▼
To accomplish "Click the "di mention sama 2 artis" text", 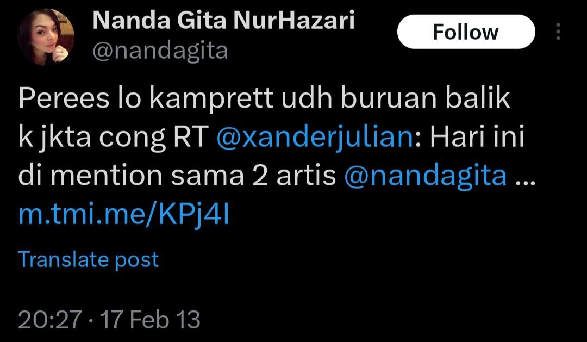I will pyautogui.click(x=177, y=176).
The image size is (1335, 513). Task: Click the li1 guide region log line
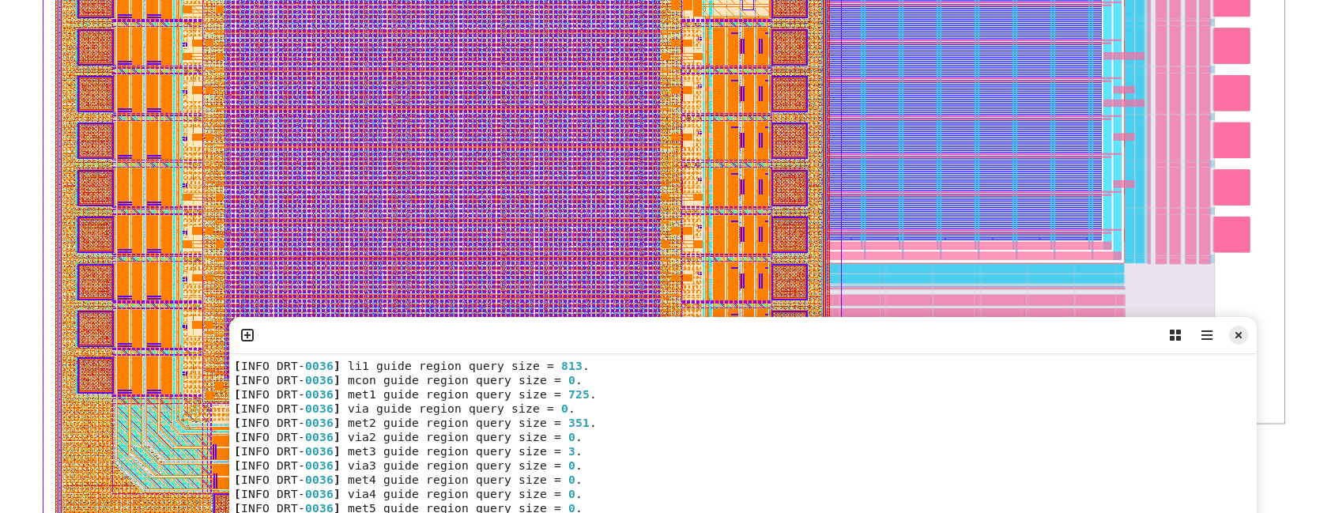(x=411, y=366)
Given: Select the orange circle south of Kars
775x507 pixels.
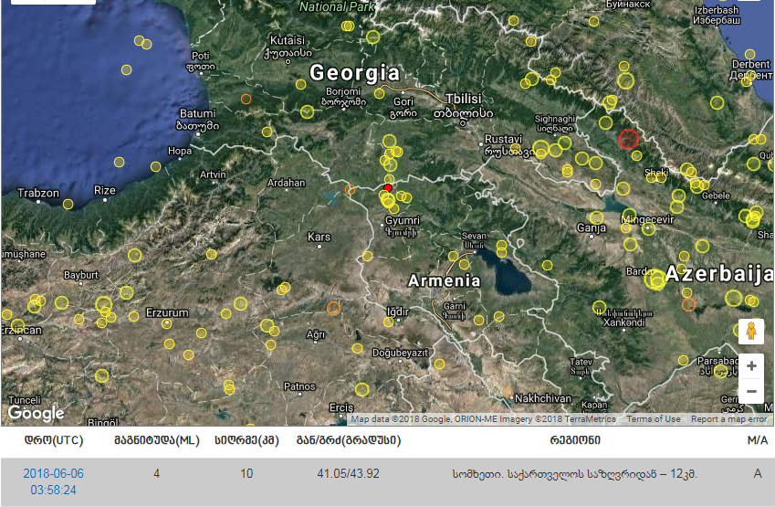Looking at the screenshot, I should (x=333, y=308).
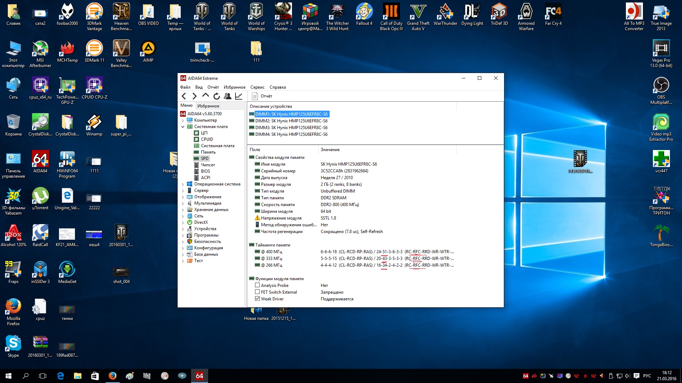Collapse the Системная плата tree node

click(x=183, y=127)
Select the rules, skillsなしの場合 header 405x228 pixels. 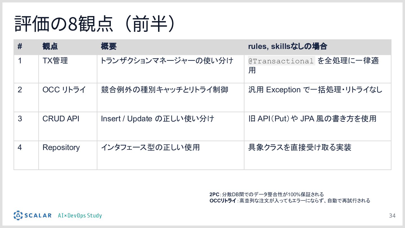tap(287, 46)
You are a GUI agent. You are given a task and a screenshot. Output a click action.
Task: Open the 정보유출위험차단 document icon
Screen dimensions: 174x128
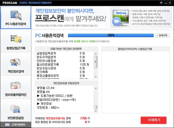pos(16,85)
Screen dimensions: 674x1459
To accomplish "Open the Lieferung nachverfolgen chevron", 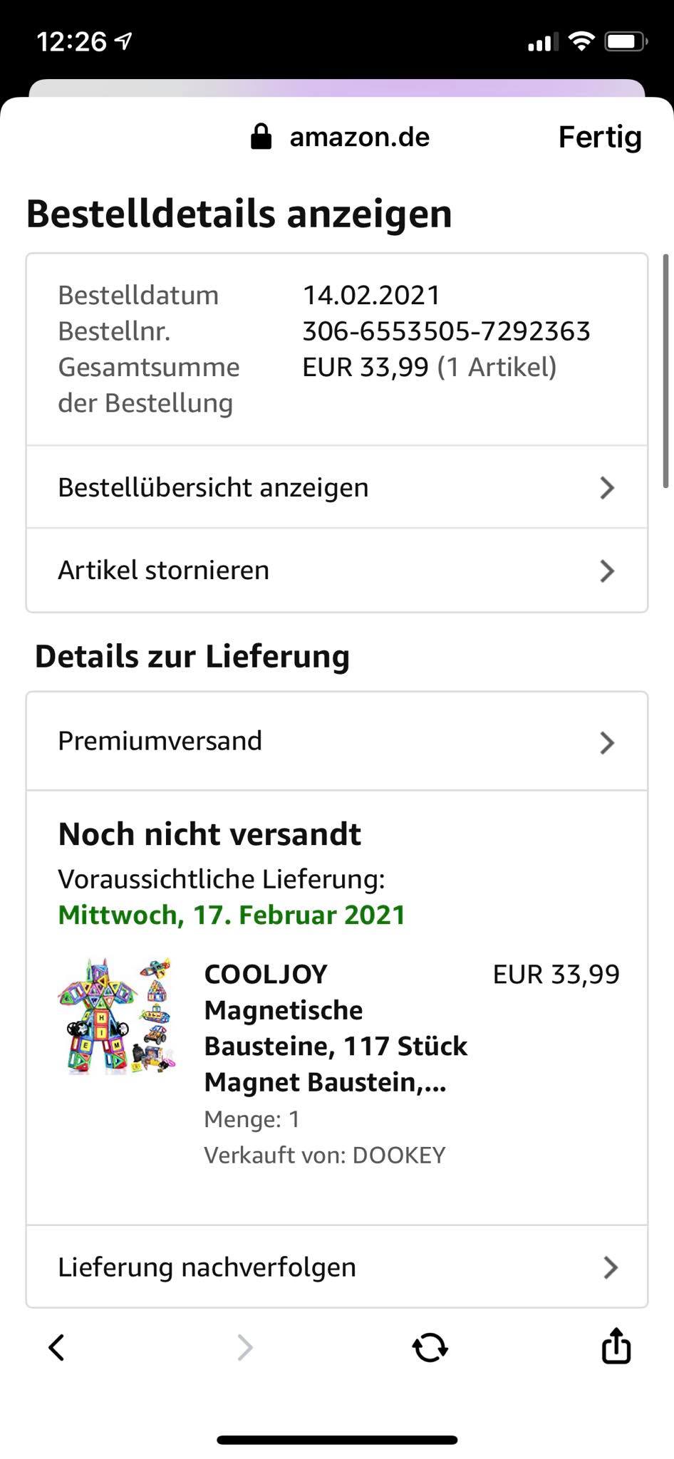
▲
*Problem to solve*:
In the items, from the line containing "You are a GUI" through the last item, swap "Screen dimensions" for "Display size" and write those lines out again with no other changes. Omit the pictures from your answer.

*Output for this exercise*:
You are a GUI agent. You are given a task and a screenshot. Output a click action.
Task: Open the 정보유출위험차단 document icon
Display size: 174x128
pos(16,85)
Display size: 674x1459
To accomplish "Open the Lieferung nachverfolgen chevron", 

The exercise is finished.